Over a span of 35 years, Chris Crutcher has penned an autobiography, two short-story collections, and a dozen novels for young adults, among them The Crazy Horse Electric Game (1987), Staying Fat for Sarah Byrnes (1993), Whale Talk (2001), and Period 8 (2014). A former educator and child and family therapist for the Spokane Community Mental Health Center, the author has won three lifetime achievement awards for his work. Today, the author adds to his list of fiction credits with Losers Bracket, a novel that centers on Annie Boots, a teenage basketball star torn between her well-to-do foster family and her birth family, which includes an addict mother, an absent father, and an older sister who is a single mother to a troubled young son. PW spoke with Crutcher about the genesis of his latest novel, the influence that his therapy work has had on his fiction, and how these volatile and violent times are fueling his creativity.

You give so many of your protagonists heart-wrenchingly difficult paths to navigate as teens. Do you often draw from your experiences as a therapist to create your characters and storylines?

Every fictional character I have ever created has been rooted in a human being I know. I don’t have the imagination to create them out of thin air. Over the years, as I’ve listened to people’s stories, the truth floats to the top, and I have taken that and put it into my characters and their stories. And that lets me hit the ground running. So much of my life has been in that world of therapy, and the stories I’ve heard there have always informed my fiction. If it hadn’t, I would be a completely different writer.

Is it then safe to assume that the family situation faced by your latest heroine, Annie Boots, who can’t disentangle herself from her birth family, was inspired by a real-life situation?

When I began thinking about Annie, I looked back at some of the cases I’d known that entailed an understanding of the rules of family bonding and attachment. We saw that even when we removed kids from really bad and abusive homes, these scarred kids would do whatever they could to get back to their families—their mothers especially. I was astonished to see it happen over and over again, even with children with really horrible home situations.

And Annie Boots is a case in point?

Yes—this is Annie’s dilemma. She was taken out of her family situation at an early age, but she keeps going back. In my work, I’d see this all the time—it’s a resilience that some kids have, while others crumble—and it’s still an unanswered question for me: why do some individuals have such intelligence and emotional capability that they, in a sense, can outthink their development? Some kids, like Annie, are smart enough to know that they may not have been given the family they want—but they were given the family they need. She recognizes that her foster family is passionate about her athletic abilities and other parts of her life, but she has a powerful connection to her crazy birth mom and sister—and anyone who’s a Boots. She can never get rid of the longing and the gut feeling that she has to get back.

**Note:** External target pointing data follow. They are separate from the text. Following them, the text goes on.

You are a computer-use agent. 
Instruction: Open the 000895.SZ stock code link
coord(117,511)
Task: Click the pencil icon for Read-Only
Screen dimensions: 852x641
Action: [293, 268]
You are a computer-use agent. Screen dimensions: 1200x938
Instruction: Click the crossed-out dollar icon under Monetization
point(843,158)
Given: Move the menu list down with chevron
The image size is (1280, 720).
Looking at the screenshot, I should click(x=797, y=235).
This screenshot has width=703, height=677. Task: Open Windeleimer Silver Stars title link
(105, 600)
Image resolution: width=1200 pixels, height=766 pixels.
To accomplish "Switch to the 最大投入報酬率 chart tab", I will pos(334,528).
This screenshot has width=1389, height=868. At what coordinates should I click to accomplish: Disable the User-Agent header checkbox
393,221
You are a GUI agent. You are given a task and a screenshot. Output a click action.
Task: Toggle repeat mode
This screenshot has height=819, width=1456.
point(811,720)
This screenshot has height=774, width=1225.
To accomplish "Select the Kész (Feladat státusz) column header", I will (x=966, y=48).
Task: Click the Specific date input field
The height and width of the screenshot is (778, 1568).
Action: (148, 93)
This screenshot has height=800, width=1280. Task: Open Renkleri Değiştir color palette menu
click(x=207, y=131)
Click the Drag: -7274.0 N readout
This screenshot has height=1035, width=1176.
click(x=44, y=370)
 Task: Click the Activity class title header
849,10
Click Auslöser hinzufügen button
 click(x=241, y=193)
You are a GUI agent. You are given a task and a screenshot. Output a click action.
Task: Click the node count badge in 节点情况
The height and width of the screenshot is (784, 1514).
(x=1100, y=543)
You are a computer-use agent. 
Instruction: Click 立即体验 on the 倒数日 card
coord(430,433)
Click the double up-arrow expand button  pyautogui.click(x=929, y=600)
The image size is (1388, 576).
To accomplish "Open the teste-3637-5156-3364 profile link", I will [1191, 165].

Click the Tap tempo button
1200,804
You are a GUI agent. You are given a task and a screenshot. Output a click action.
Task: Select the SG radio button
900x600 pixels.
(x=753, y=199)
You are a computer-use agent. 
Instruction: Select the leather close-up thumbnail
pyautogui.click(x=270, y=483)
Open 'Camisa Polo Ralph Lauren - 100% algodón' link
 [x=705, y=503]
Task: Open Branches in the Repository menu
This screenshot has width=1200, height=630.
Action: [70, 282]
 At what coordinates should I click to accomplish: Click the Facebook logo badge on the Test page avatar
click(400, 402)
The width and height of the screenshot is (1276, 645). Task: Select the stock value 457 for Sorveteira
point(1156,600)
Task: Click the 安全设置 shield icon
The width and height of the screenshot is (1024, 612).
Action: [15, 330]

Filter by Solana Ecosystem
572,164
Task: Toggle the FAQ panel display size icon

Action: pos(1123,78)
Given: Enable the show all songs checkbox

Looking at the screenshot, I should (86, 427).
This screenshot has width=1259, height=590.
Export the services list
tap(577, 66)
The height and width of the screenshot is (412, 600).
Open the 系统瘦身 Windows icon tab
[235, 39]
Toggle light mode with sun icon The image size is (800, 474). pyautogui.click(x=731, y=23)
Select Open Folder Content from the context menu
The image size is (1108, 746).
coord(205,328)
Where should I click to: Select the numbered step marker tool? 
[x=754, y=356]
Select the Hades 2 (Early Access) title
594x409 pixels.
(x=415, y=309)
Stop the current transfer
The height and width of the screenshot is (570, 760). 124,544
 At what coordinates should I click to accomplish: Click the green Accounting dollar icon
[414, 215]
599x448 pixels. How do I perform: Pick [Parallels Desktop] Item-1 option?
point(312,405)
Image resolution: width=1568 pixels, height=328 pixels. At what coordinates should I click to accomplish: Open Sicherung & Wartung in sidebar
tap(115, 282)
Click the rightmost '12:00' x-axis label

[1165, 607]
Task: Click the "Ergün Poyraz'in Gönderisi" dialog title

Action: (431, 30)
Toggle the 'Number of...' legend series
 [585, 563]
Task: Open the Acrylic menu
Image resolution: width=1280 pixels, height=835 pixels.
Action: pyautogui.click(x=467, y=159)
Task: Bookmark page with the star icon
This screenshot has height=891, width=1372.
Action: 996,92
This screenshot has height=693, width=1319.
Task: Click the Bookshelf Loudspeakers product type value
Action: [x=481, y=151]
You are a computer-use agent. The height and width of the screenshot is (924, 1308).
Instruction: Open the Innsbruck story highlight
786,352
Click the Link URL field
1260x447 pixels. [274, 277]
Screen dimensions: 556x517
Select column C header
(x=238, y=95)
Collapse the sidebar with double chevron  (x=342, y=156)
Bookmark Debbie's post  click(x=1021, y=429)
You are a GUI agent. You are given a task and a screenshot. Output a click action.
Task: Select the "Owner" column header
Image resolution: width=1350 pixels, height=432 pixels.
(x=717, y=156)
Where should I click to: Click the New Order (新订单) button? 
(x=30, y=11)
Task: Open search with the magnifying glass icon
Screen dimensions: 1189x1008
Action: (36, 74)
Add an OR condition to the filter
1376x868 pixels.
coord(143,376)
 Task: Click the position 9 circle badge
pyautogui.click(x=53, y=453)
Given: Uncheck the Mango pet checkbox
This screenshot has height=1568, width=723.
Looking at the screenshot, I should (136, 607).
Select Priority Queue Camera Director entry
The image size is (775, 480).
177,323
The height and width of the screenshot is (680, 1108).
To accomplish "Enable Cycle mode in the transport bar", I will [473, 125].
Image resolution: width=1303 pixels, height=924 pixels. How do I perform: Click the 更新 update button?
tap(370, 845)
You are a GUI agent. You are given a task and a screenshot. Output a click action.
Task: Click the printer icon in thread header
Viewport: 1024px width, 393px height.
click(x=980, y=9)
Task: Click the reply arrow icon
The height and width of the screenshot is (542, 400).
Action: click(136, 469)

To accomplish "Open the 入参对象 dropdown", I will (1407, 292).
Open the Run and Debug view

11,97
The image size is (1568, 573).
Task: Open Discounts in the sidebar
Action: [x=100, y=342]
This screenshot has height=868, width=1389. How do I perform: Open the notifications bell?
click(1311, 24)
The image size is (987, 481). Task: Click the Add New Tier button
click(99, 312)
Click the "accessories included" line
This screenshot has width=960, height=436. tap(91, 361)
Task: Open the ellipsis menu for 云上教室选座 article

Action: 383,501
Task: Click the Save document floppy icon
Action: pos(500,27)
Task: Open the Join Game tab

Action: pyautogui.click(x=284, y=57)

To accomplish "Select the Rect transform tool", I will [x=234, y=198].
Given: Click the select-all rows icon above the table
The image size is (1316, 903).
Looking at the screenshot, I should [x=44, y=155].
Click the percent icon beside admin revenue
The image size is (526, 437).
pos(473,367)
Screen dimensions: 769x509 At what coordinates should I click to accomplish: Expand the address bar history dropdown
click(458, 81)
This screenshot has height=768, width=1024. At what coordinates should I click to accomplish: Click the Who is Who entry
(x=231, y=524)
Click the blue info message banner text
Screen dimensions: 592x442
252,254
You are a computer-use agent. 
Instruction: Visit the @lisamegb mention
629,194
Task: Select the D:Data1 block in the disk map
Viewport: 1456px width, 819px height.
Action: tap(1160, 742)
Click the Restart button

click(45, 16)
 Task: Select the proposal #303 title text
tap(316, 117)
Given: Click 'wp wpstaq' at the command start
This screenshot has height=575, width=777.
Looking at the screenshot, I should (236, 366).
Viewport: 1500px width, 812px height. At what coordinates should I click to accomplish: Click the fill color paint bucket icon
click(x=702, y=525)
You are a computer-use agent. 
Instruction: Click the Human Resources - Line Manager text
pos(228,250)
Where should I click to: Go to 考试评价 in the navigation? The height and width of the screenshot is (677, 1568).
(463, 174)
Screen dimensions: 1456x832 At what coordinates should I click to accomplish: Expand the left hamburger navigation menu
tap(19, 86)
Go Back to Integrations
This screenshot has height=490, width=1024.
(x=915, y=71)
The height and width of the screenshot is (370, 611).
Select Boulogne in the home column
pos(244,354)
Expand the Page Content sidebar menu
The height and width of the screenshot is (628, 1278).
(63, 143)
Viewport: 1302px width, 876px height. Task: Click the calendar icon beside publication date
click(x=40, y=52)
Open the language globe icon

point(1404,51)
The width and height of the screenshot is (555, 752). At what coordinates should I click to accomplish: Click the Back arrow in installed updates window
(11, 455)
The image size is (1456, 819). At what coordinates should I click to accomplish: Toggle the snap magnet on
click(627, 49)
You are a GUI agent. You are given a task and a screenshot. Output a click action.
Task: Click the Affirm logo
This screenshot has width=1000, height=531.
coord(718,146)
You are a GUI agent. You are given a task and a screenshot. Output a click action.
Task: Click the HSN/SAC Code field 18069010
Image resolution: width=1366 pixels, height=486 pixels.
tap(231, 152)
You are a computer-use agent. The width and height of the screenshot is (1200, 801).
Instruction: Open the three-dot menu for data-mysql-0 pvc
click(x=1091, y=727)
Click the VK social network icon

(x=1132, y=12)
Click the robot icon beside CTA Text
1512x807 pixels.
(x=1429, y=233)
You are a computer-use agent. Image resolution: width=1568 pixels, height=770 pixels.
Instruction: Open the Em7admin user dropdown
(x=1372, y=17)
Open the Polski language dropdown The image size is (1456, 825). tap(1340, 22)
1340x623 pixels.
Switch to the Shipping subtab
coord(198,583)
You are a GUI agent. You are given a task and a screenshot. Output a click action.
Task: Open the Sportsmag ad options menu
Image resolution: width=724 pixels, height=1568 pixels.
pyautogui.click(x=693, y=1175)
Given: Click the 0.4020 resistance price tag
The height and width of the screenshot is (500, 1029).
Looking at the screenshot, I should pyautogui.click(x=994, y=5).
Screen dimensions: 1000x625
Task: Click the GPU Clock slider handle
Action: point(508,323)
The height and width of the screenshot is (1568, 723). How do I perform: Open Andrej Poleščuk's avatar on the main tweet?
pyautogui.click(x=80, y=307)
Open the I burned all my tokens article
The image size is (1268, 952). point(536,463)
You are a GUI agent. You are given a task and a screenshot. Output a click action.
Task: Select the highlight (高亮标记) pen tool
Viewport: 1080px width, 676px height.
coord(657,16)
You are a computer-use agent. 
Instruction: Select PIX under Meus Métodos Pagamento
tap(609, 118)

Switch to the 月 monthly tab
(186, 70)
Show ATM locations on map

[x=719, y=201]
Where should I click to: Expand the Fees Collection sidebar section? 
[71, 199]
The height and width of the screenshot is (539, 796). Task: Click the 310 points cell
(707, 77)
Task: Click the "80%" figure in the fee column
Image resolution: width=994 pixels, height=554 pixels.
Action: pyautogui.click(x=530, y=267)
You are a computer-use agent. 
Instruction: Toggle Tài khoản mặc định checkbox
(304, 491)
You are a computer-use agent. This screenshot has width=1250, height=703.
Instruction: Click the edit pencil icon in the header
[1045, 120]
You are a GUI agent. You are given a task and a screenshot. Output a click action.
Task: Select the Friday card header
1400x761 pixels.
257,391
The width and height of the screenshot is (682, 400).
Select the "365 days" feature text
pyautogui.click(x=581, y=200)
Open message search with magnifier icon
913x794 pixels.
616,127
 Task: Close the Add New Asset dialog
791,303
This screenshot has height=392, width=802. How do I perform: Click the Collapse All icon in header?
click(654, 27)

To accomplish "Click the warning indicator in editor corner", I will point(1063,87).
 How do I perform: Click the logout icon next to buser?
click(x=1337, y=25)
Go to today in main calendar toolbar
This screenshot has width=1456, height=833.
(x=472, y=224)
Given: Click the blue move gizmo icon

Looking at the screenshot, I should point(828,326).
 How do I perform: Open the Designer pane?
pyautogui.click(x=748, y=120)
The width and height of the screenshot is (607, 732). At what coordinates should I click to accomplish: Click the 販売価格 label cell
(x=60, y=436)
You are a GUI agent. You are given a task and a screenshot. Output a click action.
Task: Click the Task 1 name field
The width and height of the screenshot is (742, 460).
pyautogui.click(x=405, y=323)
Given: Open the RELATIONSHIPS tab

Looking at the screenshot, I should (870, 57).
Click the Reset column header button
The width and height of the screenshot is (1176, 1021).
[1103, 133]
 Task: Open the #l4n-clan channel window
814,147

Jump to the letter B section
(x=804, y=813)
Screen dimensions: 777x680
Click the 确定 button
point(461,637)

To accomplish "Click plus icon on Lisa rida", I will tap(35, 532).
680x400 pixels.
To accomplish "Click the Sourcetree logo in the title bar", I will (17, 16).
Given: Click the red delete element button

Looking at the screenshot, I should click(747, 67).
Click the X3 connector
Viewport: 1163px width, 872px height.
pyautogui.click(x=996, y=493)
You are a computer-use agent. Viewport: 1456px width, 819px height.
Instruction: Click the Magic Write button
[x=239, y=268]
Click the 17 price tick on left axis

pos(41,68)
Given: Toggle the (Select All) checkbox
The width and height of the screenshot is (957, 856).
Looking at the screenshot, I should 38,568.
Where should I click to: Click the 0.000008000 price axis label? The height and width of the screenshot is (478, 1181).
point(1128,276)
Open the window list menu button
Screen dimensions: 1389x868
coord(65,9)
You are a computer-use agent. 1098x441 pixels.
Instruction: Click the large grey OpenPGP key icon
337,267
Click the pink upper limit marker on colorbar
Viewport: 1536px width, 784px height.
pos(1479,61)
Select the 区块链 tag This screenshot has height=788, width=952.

Despite the hurdles you place in Annie’s path, you tell her story with humor. Do you consider that an essential ingredient in your fiction?

That may be the most important element of my fiction. I left room for humor in Annie’s story—sometimes it gets too dark if you don’t leave room for humor. I think this speaks again to the connection in my world between my writing and my therapy work: when you’re laughing, it is hard to feel bad at exactly that same time. If you can look at your situation with humor, that gives you some sense of hope, and gives you a better chance of thinking your way out to a place where you can influence what happens next.

Annie Boots is your first-ever female narrator. What inspired you to tell the novel in her voice?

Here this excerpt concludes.